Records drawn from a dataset
----------------------------------------

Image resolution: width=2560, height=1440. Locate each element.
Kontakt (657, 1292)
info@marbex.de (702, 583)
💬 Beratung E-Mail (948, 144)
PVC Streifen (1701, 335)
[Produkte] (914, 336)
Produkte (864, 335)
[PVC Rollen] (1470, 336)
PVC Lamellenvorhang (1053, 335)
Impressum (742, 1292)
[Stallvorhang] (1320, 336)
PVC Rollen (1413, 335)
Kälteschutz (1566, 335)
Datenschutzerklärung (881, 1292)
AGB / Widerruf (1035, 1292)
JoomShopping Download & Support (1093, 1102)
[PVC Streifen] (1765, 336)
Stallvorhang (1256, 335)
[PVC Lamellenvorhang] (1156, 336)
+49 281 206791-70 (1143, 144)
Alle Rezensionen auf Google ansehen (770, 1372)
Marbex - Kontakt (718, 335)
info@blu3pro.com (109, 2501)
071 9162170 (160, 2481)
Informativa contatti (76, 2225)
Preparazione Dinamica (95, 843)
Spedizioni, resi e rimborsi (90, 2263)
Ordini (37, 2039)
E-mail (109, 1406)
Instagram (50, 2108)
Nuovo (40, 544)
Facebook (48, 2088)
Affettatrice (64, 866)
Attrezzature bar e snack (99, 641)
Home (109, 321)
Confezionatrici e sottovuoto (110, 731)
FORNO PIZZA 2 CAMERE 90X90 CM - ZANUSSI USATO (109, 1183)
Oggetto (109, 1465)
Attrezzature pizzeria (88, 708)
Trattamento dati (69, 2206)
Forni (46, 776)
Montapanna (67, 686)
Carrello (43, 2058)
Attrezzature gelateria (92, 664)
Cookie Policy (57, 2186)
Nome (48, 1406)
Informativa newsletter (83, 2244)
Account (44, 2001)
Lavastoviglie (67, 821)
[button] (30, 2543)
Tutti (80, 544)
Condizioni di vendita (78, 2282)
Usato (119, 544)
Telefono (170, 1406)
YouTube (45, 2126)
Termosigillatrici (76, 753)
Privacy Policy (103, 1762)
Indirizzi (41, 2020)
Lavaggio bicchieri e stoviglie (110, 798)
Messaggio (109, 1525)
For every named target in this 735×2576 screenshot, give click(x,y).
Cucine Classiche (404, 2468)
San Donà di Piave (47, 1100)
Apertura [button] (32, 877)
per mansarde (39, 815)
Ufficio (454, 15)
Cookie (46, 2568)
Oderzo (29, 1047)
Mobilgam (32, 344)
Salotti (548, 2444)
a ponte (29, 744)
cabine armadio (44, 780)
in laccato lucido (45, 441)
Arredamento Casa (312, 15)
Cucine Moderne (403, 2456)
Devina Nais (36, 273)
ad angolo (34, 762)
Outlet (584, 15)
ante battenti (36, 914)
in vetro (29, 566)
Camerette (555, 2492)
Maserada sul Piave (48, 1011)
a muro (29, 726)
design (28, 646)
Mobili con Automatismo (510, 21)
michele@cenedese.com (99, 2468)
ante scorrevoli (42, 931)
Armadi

----------------------------------------

Copy out the lines above that hold the string "Lamellenvorhang".

PVC Lamellenvorhang (1053, 335)
[PVC Lamellenvorhang] (1156, 336)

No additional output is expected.